La Maule reanudó su marcha en las mismas condiciones de la víspera, en cuanto encontró aguas apacibles al abrigo de los altos acantilados de la costa.
¡Y qué costa tan espantosa!… Ni una caleta que fuese abordable, ni un banco de arena sobre el que fuera posible poner el pie. Aquellos inabordables macizos, rocosos y negruzcos, eran como el monstruoso parapeto que la Isla de los Estados oponía a las terribles olas procedentes de los parajes antárticos.
La goleta se deslizaba a media vela, a menos de tres millas del litoral. Kongre no conocía esta costa, temiendo, con razón, aproximarse demasiado.
Hacia las diez de la mañana, al llegar a la altura de la bahía Blossom, no pudo, sin embargo, evitar completamente el oleaje. El viento levantaba en el mar algunas olas, que la Maule, gimiendo, recibía de través.
Kongre se puso al timón y se ciñó al viento todo lo posible.
A las cuatro de la tarde, la costa mostraba todo su desenvolvimiento hasta el cabo San Juan.
Al mismo tiempo, detrás de la punta Diegos aparecía la torre del faro del Fin del Mundo, que Kongre veía por primera vez. Con el anteojo de larga vista, encontrado en el camarote del capitán Pailha, pudo distinguir uno de los torreros, que desde la galería del faro observaba el mar. Como aún que no había duda que la Maule daban lo menos tres horas de luz, entraría en el fondeadero antes de anochecer.
Poco le importaba a Kongre que la goleta fuese vista desde el faro. Esto no modificaba en nada sus provectos.
Cuando la Maule estaba a dos millas de la bahía, uno de los tripulantes que había bajado a la bodega subió diciendo que el barco hacía agua.
Efectivamente, el casco se había abierto por la parte resentida por el choque contra la roca; pero solamente en una longitud de algunas pulgadas.
En suma, aquella avería no presentaba ninguna importancia. Retirado el lastre, Vargas consiguió sin ningún trabajo cegar la vía de agua por medio de un tapón de estopa.

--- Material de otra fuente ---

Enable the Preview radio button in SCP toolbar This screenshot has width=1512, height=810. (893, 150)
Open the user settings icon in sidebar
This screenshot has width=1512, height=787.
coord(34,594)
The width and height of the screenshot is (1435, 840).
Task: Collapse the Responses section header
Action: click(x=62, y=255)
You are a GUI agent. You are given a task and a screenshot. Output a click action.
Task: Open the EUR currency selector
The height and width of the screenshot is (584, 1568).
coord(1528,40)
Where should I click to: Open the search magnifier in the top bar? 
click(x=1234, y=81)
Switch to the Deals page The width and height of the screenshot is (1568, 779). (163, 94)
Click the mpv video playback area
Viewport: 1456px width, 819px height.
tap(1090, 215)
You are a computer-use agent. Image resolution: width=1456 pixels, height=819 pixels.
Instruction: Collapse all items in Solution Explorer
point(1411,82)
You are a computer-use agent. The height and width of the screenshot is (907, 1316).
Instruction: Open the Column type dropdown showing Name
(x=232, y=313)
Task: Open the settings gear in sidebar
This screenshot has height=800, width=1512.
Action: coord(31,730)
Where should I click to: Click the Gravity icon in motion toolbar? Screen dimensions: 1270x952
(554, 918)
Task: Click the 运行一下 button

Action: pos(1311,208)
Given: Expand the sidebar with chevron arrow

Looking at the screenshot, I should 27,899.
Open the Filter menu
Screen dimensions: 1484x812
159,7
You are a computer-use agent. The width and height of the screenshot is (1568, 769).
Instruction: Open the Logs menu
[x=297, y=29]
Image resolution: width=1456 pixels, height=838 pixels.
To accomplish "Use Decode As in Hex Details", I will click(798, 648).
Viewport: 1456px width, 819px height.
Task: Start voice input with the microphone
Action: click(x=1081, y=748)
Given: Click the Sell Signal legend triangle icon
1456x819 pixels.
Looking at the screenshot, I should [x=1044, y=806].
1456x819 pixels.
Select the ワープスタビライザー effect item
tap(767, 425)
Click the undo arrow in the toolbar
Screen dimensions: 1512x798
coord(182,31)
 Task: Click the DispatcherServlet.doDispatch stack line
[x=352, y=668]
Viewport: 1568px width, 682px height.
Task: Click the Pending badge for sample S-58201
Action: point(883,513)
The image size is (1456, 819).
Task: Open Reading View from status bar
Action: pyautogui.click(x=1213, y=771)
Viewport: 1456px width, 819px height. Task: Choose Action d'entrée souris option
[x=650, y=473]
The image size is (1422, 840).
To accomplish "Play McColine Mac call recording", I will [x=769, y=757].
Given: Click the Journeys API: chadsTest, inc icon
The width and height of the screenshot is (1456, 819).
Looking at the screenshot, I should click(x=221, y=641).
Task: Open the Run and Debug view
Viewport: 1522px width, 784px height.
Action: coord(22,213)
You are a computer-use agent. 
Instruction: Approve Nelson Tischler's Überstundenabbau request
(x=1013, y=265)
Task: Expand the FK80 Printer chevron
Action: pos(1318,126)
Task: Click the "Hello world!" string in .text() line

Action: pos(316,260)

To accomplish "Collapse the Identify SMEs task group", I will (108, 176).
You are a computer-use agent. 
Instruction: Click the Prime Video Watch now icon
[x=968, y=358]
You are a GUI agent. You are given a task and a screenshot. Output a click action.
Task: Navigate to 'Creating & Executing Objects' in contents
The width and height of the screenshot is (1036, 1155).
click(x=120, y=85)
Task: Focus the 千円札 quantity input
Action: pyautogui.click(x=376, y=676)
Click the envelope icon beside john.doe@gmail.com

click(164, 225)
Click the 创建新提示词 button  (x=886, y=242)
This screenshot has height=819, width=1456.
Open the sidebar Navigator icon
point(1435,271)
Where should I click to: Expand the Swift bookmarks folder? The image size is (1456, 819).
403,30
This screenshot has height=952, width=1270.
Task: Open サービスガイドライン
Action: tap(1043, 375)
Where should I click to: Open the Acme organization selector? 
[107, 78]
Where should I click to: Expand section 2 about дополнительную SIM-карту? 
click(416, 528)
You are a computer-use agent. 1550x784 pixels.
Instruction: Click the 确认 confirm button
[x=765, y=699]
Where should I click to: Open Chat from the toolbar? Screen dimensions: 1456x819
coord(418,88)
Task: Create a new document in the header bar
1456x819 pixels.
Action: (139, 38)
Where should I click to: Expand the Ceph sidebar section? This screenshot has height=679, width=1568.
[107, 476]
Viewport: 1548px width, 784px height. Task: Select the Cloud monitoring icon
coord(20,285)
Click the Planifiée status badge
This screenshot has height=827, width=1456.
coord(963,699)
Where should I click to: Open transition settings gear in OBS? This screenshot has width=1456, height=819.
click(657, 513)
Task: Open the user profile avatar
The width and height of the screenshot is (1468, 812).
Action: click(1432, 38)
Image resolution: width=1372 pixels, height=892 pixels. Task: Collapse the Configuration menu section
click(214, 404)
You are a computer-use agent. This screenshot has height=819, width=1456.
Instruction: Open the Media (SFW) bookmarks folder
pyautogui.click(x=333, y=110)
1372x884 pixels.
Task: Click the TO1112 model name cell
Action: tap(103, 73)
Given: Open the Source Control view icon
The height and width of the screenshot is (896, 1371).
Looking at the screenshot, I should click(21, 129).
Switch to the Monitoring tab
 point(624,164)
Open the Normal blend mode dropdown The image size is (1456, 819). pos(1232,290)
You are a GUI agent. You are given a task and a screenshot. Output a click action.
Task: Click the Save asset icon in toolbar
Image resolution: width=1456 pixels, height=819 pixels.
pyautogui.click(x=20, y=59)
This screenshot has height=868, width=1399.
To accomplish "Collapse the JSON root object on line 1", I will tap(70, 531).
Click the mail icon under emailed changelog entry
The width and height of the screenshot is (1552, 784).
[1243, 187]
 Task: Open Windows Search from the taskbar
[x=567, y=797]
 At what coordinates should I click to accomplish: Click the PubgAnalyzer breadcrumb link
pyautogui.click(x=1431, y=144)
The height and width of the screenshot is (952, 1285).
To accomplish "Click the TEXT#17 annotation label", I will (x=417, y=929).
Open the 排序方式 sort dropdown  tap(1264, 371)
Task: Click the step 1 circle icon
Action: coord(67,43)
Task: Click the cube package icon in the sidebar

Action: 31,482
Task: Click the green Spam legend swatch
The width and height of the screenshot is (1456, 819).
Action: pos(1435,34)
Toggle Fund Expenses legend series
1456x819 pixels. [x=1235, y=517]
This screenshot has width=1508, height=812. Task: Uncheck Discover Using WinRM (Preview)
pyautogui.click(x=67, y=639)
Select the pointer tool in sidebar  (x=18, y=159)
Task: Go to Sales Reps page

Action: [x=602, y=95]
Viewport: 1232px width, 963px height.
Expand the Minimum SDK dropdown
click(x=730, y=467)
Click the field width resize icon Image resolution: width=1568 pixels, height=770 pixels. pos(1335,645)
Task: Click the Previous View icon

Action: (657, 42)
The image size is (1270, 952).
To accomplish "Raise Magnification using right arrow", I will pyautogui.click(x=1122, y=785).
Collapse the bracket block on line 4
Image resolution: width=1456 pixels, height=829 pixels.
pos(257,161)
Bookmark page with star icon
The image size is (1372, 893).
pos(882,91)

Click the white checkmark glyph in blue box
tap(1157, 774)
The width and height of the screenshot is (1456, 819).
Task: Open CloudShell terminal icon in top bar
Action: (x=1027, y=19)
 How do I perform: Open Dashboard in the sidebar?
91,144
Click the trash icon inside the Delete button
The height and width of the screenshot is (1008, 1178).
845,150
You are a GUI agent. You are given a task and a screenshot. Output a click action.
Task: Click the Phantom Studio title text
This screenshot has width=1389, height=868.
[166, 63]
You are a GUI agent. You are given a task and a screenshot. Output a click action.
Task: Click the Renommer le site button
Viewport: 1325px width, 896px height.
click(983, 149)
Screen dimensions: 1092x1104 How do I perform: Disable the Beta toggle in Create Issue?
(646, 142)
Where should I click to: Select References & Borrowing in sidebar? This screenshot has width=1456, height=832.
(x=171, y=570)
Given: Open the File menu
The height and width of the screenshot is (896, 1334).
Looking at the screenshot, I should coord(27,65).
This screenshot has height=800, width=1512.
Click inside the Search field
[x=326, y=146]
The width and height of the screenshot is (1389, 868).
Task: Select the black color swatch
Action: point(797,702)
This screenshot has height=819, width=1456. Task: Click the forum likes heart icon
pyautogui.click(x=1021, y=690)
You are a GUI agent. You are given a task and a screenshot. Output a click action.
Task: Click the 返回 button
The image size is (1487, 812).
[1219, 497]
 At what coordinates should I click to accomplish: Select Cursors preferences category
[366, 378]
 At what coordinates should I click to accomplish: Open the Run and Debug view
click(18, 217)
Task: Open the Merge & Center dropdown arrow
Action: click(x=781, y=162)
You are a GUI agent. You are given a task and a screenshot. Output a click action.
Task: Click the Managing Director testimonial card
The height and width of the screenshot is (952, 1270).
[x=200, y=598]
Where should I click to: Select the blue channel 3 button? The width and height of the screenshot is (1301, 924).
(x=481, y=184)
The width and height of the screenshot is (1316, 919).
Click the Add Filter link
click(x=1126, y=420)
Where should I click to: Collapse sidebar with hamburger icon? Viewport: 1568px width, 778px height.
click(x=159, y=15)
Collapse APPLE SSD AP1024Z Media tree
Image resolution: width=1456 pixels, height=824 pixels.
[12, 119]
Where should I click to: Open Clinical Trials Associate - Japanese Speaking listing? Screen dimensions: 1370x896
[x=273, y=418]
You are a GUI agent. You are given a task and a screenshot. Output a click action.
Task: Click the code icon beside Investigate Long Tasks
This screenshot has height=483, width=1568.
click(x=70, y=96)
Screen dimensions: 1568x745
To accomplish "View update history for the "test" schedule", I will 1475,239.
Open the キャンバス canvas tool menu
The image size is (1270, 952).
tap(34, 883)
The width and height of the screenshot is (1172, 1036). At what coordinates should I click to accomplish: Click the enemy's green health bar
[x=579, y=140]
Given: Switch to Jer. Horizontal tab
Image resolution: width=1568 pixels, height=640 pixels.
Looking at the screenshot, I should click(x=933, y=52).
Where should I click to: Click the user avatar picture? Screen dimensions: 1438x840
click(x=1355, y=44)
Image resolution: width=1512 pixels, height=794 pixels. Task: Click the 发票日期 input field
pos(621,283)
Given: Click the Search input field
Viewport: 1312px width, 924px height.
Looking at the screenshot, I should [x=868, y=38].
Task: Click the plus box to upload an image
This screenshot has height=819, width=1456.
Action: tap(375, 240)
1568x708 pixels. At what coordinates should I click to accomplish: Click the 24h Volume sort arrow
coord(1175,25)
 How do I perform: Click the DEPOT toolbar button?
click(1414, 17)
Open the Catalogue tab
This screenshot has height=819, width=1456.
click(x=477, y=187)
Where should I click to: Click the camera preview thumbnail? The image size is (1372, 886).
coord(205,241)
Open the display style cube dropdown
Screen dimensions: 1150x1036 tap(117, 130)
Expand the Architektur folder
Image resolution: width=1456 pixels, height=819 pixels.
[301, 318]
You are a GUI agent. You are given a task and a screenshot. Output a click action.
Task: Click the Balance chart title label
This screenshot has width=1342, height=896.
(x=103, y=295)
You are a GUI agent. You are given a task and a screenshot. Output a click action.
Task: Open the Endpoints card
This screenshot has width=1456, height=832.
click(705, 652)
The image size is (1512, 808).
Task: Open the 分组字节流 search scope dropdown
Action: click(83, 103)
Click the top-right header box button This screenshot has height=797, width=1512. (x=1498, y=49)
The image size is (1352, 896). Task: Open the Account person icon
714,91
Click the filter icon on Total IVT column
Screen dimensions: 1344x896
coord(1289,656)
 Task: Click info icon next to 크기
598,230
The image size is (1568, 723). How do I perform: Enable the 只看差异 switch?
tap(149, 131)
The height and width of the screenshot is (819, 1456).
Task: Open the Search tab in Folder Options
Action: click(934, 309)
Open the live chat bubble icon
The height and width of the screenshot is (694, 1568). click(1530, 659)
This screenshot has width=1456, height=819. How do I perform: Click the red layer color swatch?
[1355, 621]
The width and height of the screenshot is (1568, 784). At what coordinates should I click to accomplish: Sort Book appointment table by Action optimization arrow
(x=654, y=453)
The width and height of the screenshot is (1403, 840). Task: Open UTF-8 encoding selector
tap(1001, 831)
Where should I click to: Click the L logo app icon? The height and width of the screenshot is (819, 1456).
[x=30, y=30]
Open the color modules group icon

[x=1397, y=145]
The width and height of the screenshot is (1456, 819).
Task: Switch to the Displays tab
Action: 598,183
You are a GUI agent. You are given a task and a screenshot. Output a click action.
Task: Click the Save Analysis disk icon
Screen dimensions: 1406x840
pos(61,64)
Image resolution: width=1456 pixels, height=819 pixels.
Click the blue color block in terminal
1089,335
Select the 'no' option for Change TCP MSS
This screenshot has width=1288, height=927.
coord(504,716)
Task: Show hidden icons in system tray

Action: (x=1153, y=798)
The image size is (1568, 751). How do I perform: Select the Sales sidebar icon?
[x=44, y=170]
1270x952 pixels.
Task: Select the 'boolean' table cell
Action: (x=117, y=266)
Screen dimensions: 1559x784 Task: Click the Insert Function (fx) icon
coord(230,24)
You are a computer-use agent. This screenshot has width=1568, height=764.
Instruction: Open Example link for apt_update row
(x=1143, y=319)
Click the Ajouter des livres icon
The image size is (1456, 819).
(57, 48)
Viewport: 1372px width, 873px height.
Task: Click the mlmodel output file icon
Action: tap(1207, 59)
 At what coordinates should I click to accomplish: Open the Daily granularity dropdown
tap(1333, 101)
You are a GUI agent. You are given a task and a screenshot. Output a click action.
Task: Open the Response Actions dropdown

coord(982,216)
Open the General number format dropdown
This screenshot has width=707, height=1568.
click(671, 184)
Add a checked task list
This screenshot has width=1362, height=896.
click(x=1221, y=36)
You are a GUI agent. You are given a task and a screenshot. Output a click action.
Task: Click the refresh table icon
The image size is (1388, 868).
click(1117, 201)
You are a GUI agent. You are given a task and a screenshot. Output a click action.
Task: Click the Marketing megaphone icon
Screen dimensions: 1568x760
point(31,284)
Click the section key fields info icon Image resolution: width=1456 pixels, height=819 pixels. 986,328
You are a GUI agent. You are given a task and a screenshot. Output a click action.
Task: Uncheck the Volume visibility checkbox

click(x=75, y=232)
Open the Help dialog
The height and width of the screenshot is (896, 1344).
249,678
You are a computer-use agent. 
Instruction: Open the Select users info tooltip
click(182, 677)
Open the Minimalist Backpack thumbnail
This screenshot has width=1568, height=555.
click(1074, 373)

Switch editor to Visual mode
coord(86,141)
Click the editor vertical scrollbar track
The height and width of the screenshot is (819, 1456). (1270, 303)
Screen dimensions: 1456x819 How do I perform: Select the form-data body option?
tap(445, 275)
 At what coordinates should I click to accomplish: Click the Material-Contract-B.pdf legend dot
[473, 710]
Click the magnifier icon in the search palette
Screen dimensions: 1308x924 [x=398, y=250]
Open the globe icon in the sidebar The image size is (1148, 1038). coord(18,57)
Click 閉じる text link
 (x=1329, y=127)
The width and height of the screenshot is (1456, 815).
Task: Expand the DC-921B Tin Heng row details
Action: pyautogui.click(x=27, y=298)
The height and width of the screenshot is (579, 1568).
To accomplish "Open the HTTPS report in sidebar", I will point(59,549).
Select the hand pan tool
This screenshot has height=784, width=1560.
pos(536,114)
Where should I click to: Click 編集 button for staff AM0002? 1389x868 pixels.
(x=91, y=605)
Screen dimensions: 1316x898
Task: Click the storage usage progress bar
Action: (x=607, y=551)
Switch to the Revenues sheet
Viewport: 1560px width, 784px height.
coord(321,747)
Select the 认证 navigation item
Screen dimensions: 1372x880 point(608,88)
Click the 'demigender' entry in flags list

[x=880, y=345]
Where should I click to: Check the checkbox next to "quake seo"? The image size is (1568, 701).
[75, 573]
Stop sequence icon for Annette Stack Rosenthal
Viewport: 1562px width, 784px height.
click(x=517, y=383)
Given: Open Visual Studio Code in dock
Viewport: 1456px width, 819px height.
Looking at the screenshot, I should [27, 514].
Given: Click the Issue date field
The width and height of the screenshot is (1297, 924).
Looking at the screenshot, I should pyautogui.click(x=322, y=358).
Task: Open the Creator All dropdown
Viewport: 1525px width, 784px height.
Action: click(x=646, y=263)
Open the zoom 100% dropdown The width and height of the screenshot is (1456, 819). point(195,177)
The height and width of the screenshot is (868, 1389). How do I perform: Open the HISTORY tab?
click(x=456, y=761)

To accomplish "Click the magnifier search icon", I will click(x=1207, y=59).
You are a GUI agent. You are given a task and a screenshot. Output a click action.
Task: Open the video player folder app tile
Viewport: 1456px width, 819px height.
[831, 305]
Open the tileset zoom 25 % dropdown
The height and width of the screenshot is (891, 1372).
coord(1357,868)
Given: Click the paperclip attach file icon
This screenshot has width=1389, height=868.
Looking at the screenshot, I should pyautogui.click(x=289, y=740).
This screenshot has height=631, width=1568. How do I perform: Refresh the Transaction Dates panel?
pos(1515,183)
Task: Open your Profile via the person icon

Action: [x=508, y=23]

Esto era una prueba más que había que repararla con cuidado. En el estado en que estaba, no hubiera podido afrontar los mares del Pacífico sin correr el riesgo de una pérdida cierta.
Serían las seis cuando la Maule se encontró a la entrada de la bahía de Elgor, a milla y media de distancia.
A los pocos momentos, un haz de rayos luminosos se proyectó sobre el mar. El faro acababa de ser encendido, y el primer barco, la marcha del cual iba a alumbrar a través de aquella bahía, era una goleta chilena, caída en manos de una banda de piratas.